Tasks to carry out
A. In the news item on the BlackLotus UEFI bootkit, who led the investigation into the bootkit?
B. Reproduce word for word the passage of the BlackLotus news item starting with "Security News >" and going on through "platform security feature.".

Extract provided
━━━

Security News > 2023 > March > BlackLotus UEFI bootkit disables Windows security mechanisms
ESET researchers have published the first analysis of a UEFI bootkit capable of circumventing UEFI Secure Boot, a critical platform security feature.
"Our investigation started with a few hits on what turned out to be the BlackLotus user-mode component - an HTTP downloader - in our telemetry late in 2022. After an initial assessment, code patterns found in the samples brought us to the discovery of six BlackLotus installers. This allowed us to explore the whole execution chain and to realize that what we were dealing with here is not just regular malware," says Martin Smolár, the ESET researcher who led the investigation into the bootkit.
The bootkit exploits a more than one-year-old vulnerability to bypass UEFI Secure Boot and set up persistence for the bootkit.
UEFI bootkits are very powerful threats, having full control over the operating system boot process and thus being capable of disabling various operating system security mechanisms and deploying their own kernel-mode or user-mode payloads in early boot stages.
UEFI bootkits may lose on stealthiness when compared to firmware implants - such as LoJax, the first in-the-wild UEFI firmware implant, discovered by ESET Research in 2018 - as bootkits are located on an easily accessible FAT32 disk partition.
In order to prevent the exploitation of known vulnerable UEFI binaries to bypass UEFI Secure Boot, it is necessary to revoke them in the UEFI revocation database.

━━━

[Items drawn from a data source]
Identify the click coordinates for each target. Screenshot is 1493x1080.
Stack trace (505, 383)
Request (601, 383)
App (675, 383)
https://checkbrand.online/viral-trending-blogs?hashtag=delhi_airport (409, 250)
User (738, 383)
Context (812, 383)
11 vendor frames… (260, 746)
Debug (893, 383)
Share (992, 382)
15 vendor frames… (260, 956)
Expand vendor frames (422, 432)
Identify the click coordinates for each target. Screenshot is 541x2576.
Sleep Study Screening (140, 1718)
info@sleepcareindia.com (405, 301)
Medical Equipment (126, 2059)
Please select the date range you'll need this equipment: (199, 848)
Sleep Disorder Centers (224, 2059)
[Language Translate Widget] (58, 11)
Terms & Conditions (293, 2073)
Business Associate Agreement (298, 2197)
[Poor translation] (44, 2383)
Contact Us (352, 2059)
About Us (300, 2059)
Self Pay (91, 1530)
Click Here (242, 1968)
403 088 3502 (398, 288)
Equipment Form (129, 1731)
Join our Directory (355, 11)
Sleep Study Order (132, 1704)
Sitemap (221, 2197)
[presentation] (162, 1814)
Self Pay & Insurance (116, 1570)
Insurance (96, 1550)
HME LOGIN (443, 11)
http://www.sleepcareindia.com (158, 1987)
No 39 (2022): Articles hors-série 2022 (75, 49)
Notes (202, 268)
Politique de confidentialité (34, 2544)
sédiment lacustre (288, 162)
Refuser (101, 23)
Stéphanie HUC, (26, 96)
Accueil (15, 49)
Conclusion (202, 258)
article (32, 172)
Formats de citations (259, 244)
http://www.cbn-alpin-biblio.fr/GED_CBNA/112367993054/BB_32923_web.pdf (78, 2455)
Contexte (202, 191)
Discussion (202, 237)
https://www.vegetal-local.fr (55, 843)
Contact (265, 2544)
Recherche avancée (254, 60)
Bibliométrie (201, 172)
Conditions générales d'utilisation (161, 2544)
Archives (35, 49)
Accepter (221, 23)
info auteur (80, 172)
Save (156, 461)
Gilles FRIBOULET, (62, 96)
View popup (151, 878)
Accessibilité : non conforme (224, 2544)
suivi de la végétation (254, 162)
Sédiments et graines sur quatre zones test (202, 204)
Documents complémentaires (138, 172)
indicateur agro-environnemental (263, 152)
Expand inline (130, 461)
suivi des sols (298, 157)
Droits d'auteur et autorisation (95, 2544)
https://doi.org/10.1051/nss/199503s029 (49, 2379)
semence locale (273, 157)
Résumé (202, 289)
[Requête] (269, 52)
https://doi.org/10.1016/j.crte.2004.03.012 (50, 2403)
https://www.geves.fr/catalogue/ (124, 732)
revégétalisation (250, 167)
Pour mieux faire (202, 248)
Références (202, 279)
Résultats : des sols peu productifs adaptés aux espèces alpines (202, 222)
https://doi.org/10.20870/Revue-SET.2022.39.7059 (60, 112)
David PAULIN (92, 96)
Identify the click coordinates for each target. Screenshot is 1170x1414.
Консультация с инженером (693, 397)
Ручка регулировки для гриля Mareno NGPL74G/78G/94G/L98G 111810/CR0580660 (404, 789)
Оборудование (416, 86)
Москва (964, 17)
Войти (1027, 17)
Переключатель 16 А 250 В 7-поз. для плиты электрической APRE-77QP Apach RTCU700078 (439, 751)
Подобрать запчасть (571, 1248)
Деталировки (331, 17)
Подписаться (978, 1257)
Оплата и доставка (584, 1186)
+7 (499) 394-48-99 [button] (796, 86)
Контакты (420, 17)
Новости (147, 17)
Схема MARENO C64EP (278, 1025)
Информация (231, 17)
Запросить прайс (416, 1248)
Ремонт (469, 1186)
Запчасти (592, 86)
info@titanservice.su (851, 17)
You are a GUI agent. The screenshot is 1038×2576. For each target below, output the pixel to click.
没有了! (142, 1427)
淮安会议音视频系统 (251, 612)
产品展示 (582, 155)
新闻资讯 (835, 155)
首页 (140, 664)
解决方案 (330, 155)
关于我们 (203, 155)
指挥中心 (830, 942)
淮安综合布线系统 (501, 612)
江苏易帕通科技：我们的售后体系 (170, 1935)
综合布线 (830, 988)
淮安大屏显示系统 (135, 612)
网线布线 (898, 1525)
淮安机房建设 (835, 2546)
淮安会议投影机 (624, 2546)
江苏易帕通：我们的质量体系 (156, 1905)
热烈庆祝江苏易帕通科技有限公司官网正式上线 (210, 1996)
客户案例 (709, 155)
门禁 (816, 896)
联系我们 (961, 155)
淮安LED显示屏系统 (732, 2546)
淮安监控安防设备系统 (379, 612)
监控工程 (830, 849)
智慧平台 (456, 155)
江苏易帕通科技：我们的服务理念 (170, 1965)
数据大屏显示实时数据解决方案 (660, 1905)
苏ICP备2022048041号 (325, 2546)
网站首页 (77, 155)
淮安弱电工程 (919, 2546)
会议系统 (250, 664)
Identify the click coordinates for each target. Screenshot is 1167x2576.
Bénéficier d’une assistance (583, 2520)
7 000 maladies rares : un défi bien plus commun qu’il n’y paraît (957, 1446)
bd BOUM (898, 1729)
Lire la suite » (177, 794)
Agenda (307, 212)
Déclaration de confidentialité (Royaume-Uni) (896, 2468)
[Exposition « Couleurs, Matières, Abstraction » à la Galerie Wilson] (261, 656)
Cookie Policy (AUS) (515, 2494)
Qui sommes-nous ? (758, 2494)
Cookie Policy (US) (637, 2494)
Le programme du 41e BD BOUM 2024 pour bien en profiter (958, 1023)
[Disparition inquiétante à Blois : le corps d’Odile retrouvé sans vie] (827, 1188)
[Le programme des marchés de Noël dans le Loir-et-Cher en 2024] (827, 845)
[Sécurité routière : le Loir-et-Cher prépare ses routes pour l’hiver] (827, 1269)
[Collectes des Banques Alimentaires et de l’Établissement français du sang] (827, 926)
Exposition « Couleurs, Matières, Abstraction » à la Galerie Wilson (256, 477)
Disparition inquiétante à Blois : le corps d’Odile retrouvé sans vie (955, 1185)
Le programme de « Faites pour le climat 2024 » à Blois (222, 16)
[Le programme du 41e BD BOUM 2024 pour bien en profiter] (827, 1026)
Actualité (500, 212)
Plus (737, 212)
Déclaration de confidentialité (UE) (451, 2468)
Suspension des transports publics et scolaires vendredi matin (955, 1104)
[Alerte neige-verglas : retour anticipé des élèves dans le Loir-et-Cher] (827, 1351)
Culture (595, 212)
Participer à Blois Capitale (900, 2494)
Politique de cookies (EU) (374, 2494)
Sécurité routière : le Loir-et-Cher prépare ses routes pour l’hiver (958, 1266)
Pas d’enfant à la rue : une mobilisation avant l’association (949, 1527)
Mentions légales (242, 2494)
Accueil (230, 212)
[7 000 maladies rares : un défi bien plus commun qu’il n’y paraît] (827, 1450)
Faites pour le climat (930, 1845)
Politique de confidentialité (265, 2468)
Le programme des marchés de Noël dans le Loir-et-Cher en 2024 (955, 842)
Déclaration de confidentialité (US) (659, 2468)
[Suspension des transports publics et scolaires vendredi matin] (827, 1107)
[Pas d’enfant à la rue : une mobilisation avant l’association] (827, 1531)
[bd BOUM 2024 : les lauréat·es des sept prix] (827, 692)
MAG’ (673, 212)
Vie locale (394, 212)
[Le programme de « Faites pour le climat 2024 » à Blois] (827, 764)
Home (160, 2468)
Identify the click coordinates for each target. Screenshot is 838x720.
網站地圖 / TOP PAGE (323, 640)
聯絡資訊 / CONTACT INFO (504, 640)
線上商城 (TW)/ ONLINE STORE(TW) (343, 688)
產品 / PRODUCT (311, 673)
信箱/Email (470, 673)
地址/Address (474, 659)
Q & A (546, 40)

━━━

Answers
A. Martin Smolár, an ESET researcher.

B.
Security News > 2023 > March > BlackLotus UEFI bootkit disables Windows security mechanisms
ESET researchers have published the first analysis of a UEFI bootkit capable of circumventing UEFI Secure Boot, a critical platform security feature.